Diego started to get up.  “I’ll go see if I can find Crescencia,” he said, thinking that he might just be able to make a quick getaway after all.

“Oh, no, I’ll do that,” said his father.  “But I would like you to ride out to the pastures and pick out a couple of our best horses.  Have them cleaned up and stabled.  And make sure they’re well-broken.  Benito will know about that; he’s been working with them.”

“Well, if that is the case, shouldn’t he be the one to pick them out?  I hardly think I know more about horses than he does.”  Diego tried hard not to look impatient.  He knew it could take hours just to ride out and track down this particular manada.

“Diego, please.  I would like to be able to say that they are our very finest animals, and that you picked them out personally.  I would go myself, but I must finish balancing these books.”  The old man looked up at him, then, and smiled with just a hint of amusement as he gestured at the desktop.  “Unless you would rather do them?”

“No, no—I will go.”  Diego stood up slowly, nodding his head. He knew there was no use trying to get out of this.  Perhaps it wouldn’t take so long.  But why didn’t he just tell him?  More than once, his father had actually urged him to be more like the outlaw.  Would one small bit of candor in a life otherwise filled with disguise and deceit somehow complicate Zorro’s life more than it already was?

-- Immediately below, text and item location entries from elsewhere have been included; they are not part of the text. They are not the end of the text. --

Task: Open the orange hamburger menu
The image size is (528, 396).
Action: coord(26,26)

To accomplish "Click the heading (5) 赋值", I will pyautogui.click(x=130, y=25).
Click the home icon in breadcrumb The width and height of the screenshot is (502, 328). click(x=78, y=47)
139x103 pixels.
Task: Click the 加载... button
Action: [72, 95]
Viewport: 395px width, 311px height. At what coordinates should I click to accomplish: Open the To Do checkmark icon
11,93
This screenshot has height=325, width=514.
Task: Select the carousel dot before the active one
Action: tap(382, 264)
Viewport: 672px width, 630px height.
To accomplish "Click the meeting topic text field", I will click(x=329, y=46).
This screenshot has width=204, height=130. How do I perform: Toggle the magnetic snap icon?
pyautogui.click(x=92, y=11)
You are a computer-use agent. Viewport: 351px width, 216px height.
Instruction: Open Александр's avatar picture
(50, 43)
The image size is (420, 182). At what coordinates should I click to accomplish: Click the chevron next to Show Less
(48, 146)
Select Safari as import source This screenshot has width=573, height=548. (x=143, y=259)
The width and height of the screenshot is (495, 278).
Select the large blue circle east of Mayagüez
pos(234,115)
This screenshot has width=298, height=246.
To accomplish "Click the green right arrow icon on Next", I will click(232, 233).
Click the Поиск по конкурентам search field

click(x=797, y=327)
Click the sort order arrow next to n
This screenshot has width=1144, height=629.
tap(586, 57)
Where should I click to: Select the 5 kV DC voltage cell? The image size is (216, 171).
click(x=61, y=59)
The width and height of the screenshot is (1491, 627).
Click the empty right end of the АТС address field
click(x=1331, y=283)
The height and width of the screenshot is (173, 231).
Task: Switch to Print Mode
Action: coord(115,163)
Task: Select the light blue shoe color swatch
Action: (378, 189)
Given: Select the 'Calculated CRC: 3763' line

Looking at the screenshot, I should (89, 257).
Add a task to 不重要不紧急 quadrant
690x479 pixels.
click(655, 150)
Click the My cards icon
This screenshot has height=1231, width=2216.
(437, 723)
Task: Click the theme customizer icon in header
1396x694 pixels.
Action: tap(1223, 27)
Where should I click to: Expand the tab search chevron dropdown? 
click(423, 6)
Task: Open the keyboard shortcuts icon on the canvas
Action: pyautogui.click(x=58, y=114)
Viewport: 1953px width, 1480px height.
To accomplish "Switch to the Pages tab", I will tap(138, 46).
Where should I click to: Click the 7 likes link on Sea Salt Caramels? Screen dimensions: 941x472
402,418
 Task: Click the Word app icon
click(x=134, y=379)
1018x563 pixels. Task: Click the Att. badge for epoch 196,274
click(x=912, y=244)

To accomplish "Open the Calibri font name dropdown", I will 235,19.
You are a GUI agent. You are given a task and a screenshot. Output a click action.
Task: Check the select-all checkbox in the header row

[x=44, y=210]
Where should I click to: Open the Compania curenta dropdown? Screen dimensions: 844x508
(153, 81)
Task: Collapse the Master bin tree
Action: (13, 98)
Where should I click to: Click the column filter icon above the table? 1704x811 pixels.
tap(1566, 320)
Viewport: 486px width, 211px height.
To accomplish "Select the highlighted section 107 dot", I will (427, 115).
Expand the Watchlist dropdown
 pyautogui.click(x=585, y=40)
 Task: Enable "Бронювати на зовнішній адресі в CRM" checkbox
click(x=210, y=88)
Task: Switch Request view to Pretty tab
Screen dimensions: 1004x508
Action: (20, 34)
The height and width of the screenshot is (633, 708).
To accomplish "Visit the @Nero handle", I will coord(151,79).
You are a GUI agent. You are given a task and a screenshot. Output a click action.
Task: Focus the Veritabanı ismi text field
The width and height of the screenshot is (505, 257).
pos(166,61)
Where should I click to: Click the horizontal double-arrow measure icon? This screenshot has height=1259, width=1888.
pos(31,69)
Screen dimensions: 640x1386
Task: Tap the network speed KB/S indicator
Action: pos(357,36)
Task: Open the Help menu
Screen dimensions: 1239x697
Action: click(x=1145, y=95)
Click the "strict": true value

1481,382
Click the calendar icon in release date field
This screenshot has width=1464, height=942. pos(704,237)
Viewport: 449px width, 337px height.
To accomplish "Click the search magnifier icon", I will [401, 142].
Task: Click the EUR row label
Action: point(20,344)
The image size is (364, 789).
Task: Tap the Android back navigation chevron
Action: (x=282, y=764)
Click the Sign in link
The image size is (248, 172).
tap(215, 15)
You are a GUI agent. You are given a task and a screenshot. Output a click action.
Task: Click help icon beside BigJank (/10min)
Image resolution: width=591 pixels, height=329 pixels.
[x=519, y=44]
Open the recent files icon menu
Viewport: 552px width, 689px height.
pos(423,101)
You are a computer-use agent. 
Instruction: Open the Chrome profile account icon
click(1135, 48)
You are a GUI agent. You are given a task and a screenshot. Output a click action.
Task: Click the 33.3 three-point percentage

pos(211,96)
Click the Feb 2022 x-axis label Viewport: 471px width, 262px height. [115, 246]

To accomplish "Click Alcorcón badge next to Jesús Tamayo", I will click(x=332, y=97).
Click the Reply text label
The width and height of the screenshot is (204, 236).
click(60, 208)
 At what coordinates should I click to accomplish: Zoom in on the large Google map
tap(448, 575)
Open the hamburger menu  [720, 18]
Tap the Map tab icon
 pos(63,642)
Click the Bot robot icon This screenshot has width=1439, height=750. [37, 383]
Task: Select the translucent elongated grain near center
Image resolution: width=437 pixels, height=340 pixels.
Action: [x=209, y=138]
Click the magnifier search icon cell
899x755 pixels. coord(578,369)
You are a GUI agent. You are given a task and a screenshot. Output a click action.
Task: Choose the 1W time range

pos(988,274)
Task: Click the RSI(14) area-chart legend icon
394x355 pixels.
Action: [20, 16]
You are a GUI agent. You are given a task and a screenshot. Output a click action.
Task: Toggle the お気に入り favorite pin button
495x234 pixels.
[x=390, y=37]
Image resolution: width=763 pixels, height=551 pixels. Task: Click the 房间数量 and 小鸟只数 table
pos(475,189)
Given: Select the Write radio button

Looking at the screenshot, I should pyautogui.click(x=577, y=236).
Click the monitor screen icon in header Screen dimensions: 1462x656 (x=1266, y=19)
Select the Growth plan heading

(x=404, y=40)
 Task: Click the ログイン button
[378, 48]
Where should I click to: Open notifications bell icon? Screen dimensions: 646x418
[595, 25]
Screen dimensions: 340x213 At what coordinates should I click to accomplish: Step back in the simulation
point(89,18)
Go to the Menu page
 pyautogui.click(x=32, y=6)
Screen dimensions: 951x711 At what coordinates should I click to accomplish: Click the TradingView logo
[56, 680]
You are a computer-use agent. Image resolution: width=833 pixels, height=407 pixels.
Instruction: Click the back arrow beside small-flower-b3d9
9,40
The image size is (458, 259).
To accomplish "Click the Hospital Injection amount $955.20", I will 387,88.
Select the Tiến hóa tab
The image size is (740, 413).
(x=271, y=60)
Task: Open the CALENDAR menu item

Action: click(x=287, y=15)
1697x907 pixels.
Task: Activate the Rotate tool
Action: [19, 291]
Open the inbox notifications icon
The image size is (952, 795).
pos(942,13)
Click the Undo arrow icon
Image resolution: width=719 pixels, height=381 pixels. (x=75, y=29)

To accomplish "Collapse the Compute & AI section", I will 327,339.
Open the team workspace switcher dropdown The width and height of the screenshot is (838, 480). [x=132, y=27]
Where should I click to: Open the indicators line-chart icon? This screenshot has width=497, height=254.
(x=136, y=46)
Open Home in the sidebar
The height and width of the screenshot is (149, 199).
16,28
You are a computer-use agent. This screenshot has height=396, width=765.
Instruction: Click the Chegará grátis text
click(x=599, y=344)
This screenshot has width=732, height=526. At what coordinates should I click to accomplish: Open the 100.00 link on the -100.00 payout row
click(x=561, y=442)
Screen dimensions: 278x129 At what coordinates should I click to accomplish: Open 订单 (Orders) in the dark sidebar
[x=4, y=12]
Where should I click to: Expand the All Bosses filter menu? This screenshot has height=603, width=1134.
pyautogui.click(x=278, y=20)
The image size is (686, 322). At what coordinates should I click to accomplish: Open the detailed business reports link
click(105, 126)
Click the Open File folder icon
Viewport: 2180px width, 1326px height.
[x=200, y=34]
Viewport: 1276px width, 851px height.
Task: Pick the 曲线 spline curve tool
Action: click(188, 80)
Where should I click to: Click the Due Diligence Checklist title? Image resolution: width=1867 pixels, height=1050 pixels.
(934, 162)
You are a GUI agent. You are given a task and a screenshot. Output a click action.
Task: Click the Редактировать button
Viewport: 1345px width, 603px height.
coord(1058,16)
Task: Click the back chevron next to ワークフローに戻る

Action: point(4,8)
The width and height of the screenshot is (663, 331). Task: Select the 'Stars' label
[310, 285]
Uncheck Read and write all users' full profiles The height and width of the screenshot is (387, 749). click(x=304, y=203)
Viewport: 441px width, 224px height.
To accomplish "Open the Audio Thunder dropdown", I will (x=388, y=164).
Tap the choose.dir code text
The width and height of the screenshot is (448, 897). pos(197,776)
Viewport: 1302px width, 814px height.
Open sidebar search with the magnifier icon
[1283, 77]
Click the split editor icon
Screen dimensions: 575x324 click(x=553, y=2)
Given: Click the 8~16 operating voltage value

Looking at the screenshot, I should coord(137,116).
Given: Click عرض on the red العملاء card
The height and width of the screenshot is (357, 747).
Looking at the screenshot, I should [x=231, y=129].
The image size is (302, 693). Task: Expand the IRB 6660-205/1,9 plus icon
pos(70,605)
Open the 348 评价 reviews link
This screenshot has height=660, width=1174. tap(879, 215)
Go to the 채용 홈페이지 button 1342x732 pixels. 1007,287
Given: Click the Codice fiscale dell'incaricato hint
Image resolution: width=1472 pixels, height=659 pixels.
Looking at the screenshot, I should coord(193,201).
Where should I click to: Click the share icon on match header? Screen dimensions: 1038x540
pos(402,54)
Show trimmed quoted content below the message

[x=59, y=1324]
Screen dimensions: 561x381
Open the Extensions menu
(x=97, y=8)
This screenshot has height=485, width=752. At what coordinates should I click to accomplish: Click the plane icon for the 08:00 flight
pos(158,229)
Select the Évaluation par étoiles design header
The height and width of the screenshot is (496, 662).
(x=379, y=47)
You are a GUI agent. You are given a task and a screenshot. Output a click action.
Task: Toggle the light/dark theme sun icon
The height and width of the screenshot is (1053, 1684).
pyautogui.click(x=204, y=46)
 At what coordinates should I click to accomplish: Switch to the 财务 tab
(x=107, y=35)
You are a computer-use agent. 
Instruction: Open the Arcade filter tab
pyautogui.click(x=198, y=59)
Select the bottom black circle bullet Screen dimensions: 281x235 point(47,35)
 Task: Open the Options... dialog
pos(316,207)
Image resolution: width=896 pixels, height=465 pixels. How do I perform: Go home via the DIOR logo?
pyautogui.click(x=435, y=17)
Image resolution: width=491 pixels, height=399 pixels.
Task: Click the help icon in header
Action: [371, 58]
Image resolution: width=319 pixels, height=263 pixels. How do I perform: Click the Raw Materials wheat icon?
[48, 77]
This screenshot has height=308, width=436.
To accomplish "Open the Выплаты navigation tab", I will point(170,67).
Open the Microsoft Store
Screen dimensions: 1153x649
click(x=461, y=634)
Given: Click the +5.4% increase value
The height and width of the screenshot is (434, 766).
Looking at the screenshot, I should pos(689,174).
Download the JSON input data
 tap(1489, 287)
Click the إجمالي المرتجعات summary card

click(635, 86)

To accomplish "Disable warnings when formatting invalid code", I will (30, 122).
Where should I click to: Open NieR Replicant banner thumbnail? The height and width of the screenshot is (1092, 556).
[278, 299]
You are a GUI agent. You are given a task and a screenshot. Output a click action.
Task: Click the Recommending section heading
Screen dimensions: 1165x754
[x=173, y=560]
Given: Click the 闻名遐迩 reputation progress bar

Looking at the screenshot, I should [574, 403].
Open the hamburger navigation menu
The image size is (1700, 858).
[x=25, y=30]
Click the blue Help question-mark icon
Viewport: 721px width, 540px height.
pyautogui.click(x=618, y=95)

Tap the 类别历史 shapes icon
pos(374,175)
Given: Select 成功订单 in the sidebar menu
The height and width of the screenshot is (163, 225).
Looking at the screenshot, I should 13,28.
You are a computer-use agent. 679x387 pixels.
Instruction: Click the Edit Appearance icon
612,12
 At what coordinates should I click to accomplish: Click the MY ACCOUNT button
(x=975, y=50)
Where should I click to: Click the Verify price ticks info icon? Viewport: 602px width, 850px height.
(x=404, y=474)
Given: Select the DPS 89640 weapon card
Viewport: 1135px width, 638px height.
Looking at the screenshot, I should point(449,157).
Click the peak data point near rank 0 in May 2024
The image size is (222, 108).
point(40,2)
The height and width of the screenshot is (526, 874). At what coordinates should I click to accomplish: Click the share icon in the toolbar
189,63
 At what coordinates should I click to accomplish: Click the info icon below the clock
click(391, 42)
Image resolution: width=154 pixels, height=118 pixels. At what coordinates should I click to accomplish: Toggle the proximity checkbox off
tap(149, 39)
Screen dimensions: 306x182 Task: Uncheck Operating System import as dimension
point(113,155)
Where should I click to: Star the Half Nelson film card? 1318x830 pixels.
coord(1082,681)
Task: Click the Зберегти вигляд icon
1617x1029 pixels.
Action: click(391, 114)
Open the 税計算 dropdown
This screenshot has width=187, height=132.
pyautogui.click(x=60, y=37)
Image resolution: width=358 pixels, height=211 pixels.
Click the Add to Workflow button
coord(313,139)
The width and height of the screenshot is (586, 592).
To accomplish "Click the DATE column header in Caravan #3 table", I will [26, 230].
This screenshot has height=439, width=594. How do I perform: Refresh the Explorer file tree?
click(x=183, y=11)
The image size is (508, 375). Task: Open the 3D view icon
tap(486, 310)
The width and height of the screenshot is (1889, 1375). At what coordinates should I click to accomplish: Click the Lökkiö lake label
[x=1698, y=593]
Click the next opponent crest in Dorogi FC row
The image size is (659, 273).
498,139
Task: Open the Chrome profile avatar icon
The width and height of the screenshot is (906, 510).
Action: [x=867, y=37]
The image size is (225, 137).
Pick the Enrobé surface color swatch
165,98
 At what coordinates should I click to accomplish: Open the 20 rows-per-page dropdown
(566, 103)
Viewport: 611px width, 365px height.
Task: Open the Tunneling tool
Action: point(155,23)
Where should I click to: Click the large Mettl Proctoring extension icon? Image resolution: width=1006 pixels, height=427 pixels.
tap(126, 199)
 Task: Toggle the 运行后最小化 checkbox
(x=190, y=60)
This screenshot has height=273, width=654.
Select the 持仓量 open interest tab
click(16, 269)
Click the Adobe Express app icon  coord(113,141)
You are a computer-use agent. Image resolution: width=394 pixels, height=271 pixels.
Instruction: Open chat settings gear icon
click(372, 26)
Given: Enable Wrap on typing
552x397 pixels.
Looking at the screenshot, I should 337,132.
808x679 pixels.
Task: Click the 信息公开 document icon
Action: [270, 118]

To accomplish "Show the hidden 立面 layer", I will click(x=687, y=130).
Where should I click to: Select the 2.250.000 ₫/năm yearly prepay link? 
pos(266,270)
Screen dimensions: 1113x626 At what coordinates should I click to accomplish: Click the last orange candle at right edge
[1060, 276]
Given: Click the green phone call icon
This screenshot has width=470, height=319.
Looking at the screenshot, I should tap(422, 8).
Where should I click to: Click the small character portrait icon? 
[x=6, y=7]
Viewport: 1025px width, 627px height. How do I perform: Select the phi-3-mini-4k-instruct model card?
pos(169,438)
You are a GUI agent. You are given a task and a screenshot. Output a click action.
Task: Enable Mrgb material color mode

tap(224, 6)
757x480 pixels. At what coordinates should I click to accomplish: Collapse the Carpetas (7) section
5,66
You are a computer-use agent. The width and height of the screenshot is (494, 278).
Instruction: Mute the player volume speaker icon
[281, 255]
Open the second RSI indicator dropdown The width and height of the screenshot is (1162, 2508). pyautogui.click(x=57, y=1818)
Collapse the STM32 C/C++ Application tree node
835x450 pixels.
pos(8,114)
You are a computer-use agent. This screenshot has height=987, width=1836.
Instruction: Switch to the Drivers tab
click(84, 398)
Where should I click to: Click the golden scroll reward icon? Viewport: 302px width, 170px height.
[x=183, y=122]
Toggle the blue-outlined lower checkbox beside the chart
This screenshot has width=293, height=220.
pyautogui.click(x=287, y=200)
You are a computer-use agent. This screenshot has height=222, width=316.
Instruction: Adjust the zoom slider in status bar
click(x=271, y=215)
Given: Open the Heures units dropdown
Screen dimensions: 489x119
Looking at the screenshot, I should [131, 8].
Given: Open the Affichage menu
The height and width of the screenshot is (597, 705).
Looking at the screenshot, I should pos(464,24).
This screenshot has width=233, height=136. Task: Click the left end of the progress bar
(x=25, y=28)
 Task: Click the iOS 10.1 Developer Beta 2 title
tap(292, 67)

Oh, he knew there were plenty of good reasons for maintaining the ruse, not the least of which was that, if Zorro were ever caught, his accomplices probably wouldn’t outlive him.  But was that the real reason, or was it just that he didn’t want his father to see how deceitful he really was—or that, over the years, he had placed more trust in a servant?  He tried as he stood there to make the words come out, but for the hundredth time they caught in his throat.

“Very well, then.”  Alejandro dipped his quill into the inkwell, dabbed it on the blotter, then looked down again at the column of numbers.  “And let me know when you’re done.  I would like to see the animals before our guests arrive.  This evening, if possible.”

“Yes, Father.”

As he headed out into the sala, Diego found Bernardo waiting, a worried look on his face.  He had obviously overheard everything.  “It will be all right, my friend,” he said, trying to sound as reassuring as he could.  “Perhaps it is just as well that we wait for the darkness.  Clearly we will need every advantage we can get.”  But he did not want to think how he would feel if it turned out that the de la Vega pride was worth more than some poor man’s life.